Records drawn from a dataset
────────

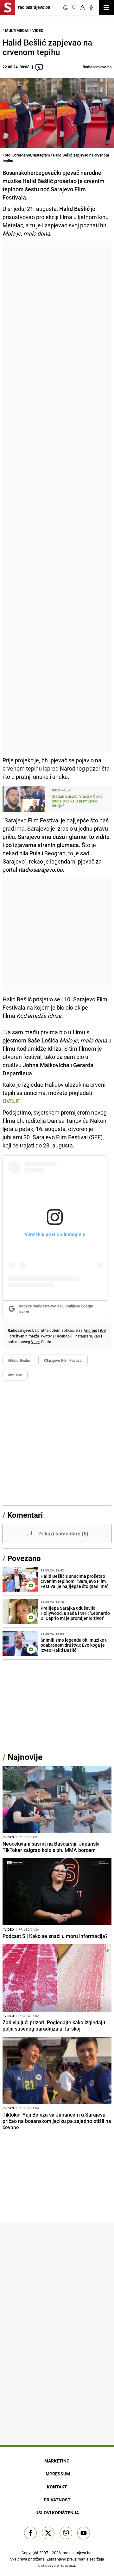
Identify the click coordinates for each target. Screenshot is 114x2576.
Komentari (25, 1515)
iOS (103, 1330)
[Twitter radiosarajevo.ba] (48, 2533)
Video (37, 30)
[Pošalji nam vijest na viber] (66, 2533)
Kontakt (57, 2487)
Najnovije (25, 1756)
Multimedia (16, 30)
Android (90, 1330)
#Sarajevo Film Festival (63, 1360)
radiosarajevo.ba (77, 2552)
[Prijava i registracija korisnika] (83, 7)
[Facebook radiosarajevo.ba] (30, 2533)
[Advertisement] (57, 496)
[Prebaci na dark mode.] (65, 7)
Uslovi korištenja (57, 2513)
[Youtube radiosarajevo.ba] (83, 2533)
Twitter (46, 1335)
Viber (35, 1341)
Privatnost (57, 2500)
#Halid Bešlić (19, 1360)
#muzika (15, 1374)
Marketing (57, 2461)
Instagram (83, 1335)
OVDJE (11, 1101)
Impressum (57, 2474)
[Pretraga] (74, 7)
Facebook (63, 1335)
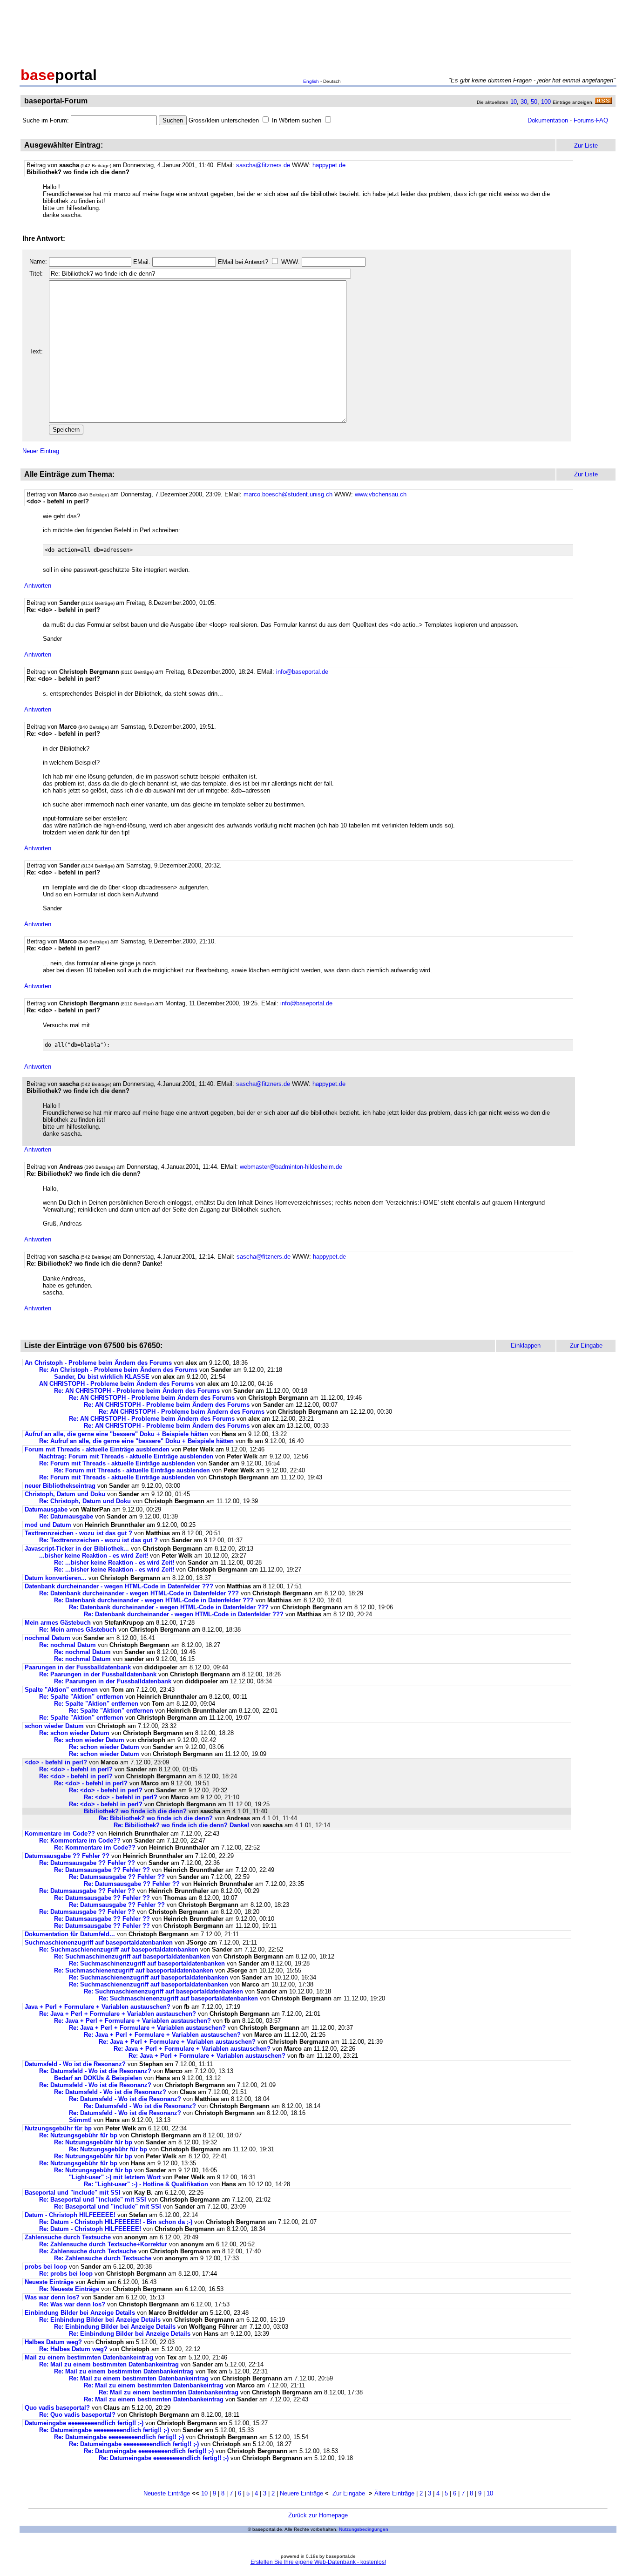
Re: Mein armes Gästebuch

────────

Write out a verbatim copy of the lines from the line that contains "Marketing (57, 2461)" through the end of the entries above; pictures are not copied.

Marketing (57, 2461)
Instagram (83, 1335)
OVDJE (11, 1101)
Impressum (57, 2474)
[Pretraga] (74, 7)
Facebook (63, 1335)
Re: Mein armes Gästebuch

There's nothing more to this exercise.